YOUR GOAL: Please repeat, exactly and without pictures, the lines of the entries below that run from the one containing "Task: Click the days interval spinner box" through the one containing "Image resolution: width=700".

PROVIDED ENTRIES:
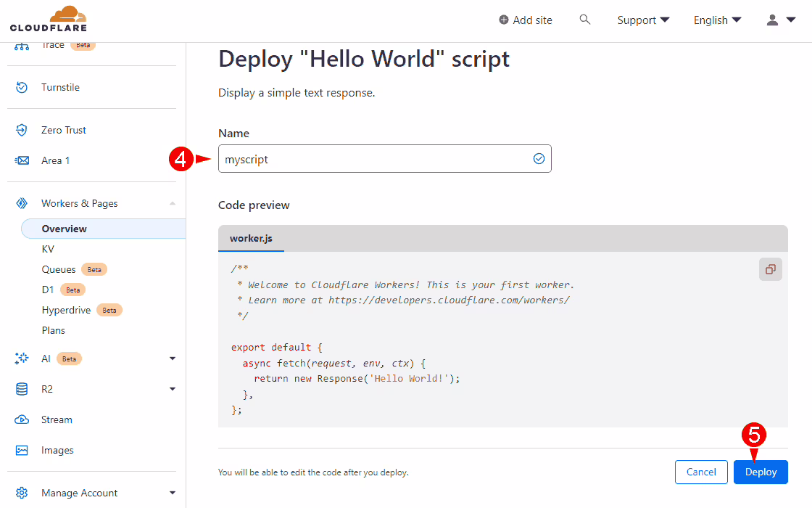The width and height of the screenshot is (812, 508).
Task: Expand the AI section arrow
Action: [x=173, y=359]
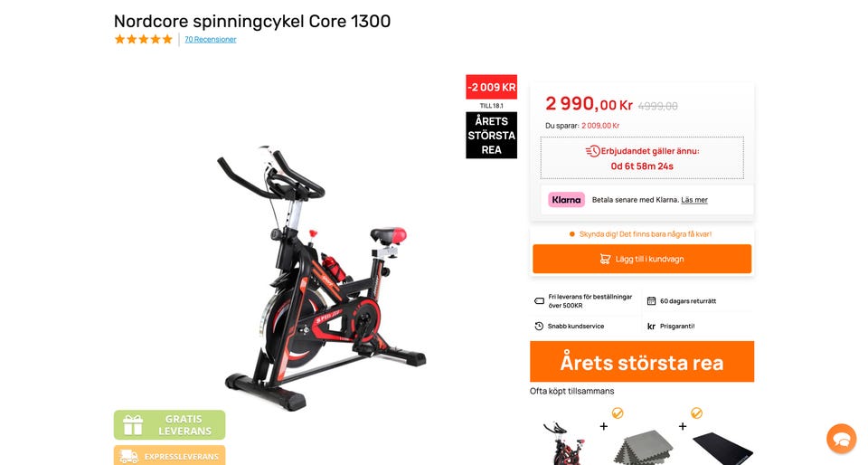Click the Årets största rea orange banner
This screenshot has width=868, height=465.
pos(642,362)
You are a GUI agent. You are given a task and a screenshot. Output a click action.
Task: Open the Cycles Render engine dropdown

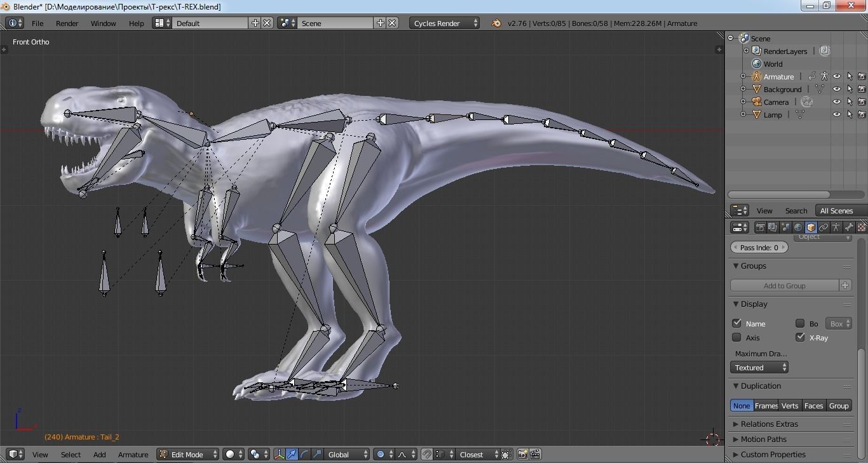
* * *
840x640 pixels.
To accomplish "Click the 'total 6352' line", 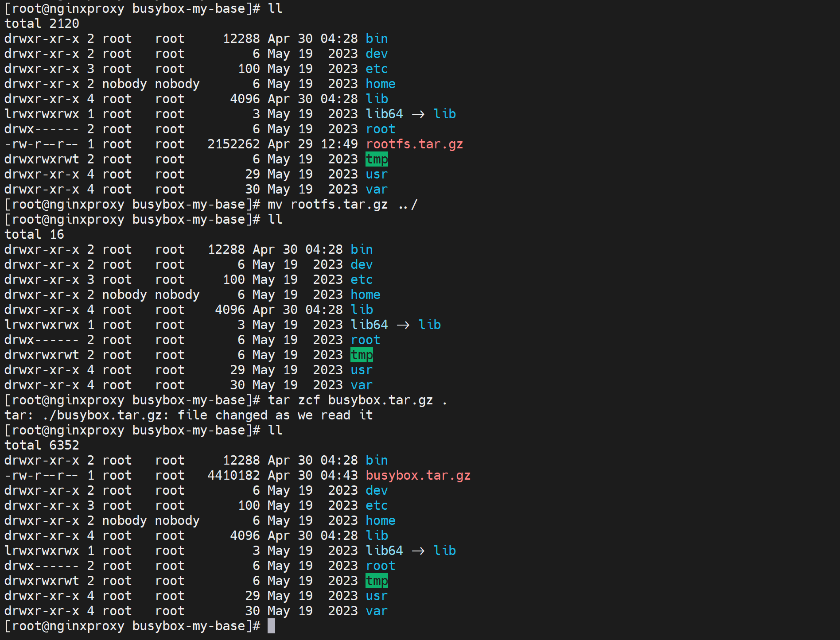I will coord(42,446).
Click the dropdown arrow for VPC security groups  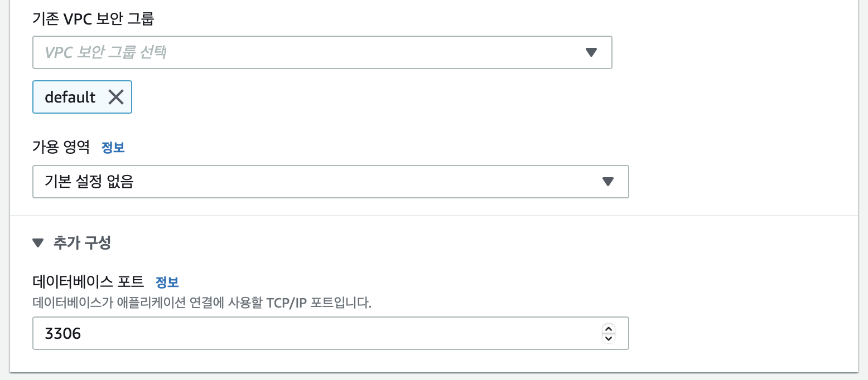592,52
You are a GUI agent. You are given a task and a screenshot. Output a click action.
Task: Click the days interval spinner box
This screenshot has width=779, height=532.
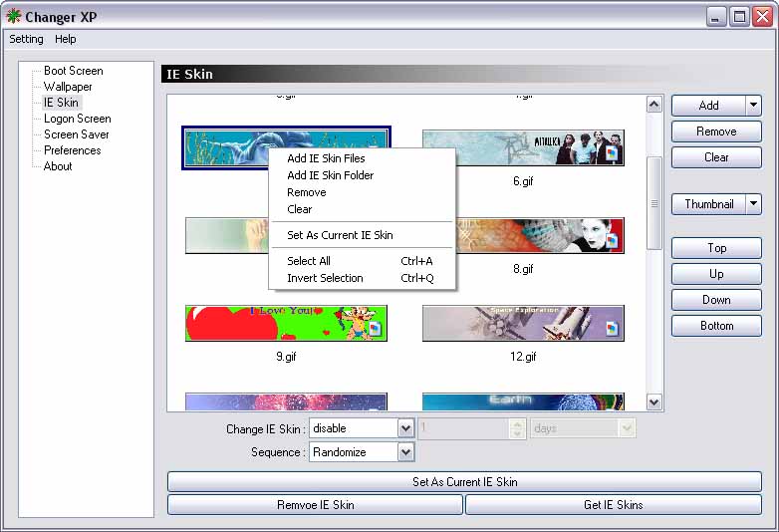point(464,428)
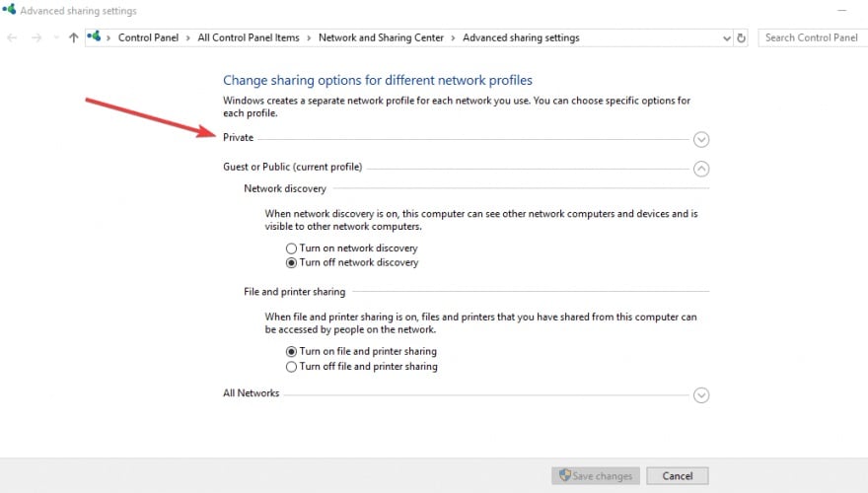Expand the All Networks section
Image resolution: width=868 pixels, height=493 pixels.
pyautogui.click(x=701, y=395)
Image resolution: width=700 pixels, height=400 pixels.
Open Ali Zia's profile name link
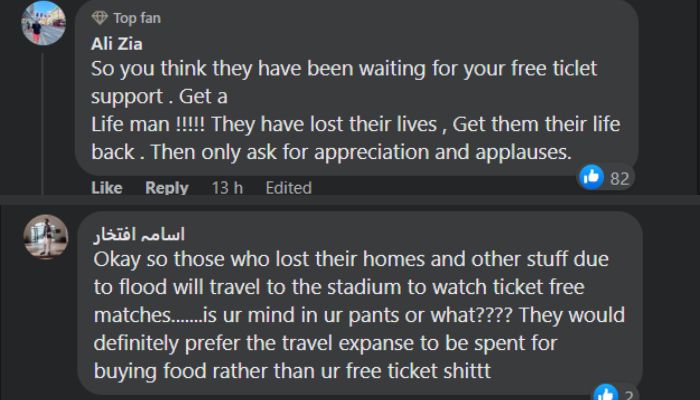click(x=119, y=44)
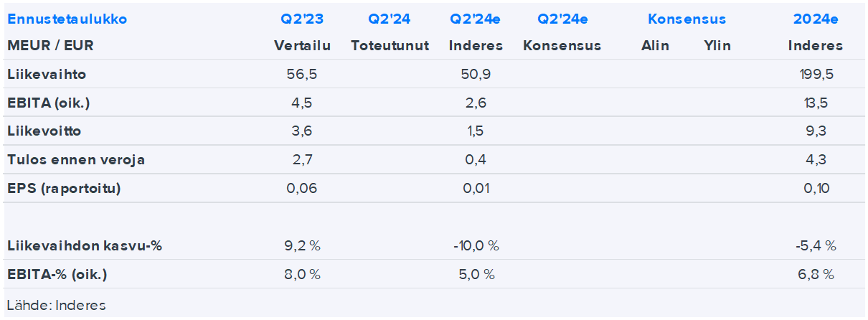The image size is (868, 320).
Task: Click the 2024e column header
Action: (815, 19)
* * *
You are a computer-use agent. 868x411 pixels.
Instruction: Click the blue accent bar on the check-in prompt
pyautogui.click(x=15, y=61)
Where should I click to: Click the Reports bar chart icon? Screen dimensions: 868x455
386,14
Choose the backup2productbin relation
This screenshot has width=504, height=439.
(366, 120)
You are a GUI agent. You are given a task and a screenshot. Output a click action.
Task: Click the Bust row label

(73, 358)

ANSWER FOR THE TASK:
Task: Click the days interval spinner box
This screenshot has width=779, height=532.
point(464,428)
Expand the All Networks section
Image resolution: width=868 pixels, height=493 pixels.
pyautogui.click(x=701, y=395)
Image resolution: width=700 pixels, height=400 pixels.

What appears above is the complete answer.